Leading in the non-luxury market, San Diego’s median listing price was $860,000 in August, a spike of 16.2 percent from last year.
Like with Oakland, San Diego’s active listing sunk, falling by 25 percent in the last year, with the number of new listings plummeting by 32.8 percent.
While the prices have spiked, Miami real estate agent Sam Chute noted that the sale prices are decelerating after the pandemic home-buying frenzy.
Year-over-year, the prices for luxury homes rose by only 10.5 percent, about half of the previous year’s increase of 20.3 percent.
‘Luxury-home prices have ballooned so significantly that many buyers just don’t feel they can justify the purchase,’ Chute said. ‘That decline in demand is causing price growth to slow.
‘Some homes that would’ve sold for $5 million before the pandemic are now priced at $10 million or more, even though they’ve only received minor cosmetic updates. That’s a hard pill for today’s buyers to swallow, especially in a cooling market.’
Economists at Goldman Sachs recently warned that home price growth was expected to stall completely across the US next year thanks to waning demand and too many properties up for grabs.
Mark Zandi, chief economist for Moody’s Analytics, last month warned that house prices could fall by as much as 20 percent next year if there’s a recession, and that prices in parts of the country were overvalued by as much as 72 percent.
The emerging housing crisis comes after a period of relative affordability seen in 2020 and last year during the pandemic, due to record-low mortgage rates – despite prices also raising during that period to satisfy an also increasing demand.

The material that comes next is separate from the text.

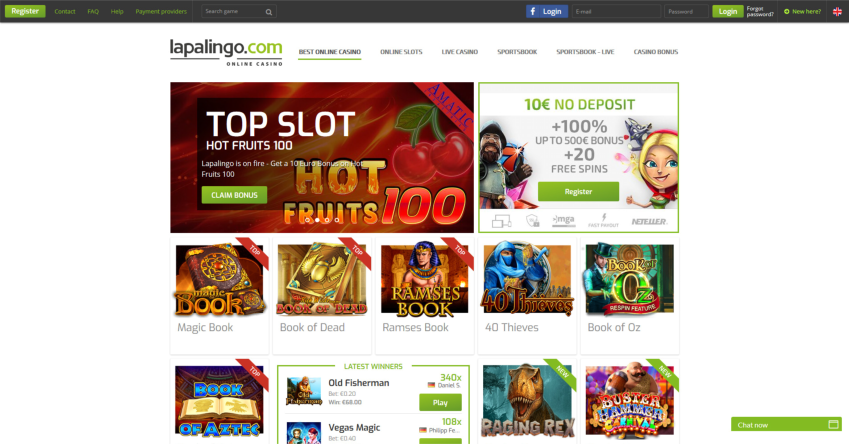Play the Old Fisherman game

(440, 402)
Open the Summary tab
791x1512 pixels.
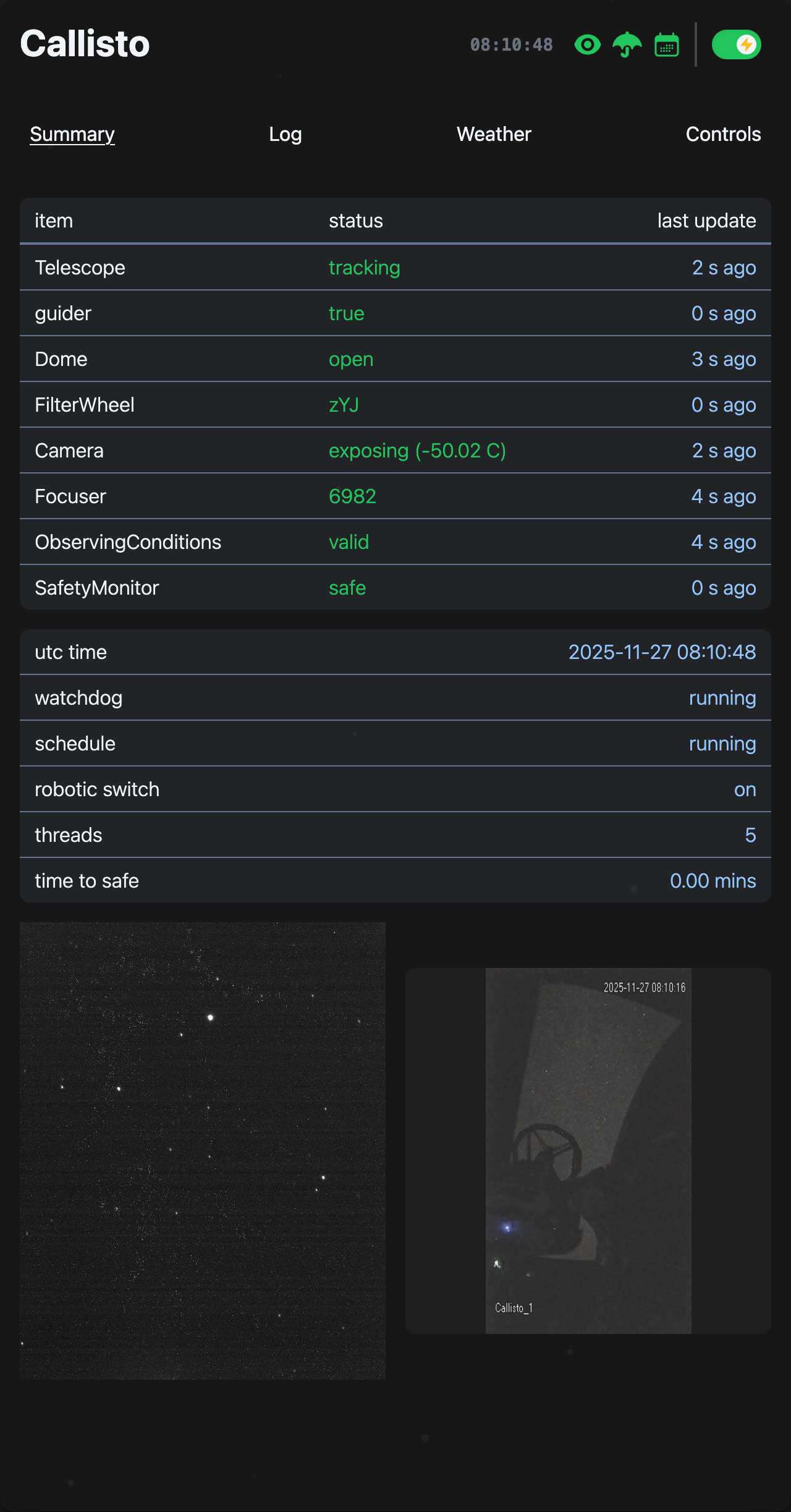pyautogui.click(x=72, y=134)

This year, though, shortly before the fed first decided to raise interest rates to combat record inflation, banks drastically raised mortgage rates in their own effort to cover prospective losses that may be incurred in a forecasted recession.
In its biggest one-week jump since 1987, the 30-year fixed-rate mortgage, the most popular home loan package, was raised to 5.78 percent in June, up from 5.23 percent seen at the end of May.
It has since reached an even more pronounced 6 percent as of September.
A year ago, the affordability rate was less than half of what it is today, at 2.9 percent.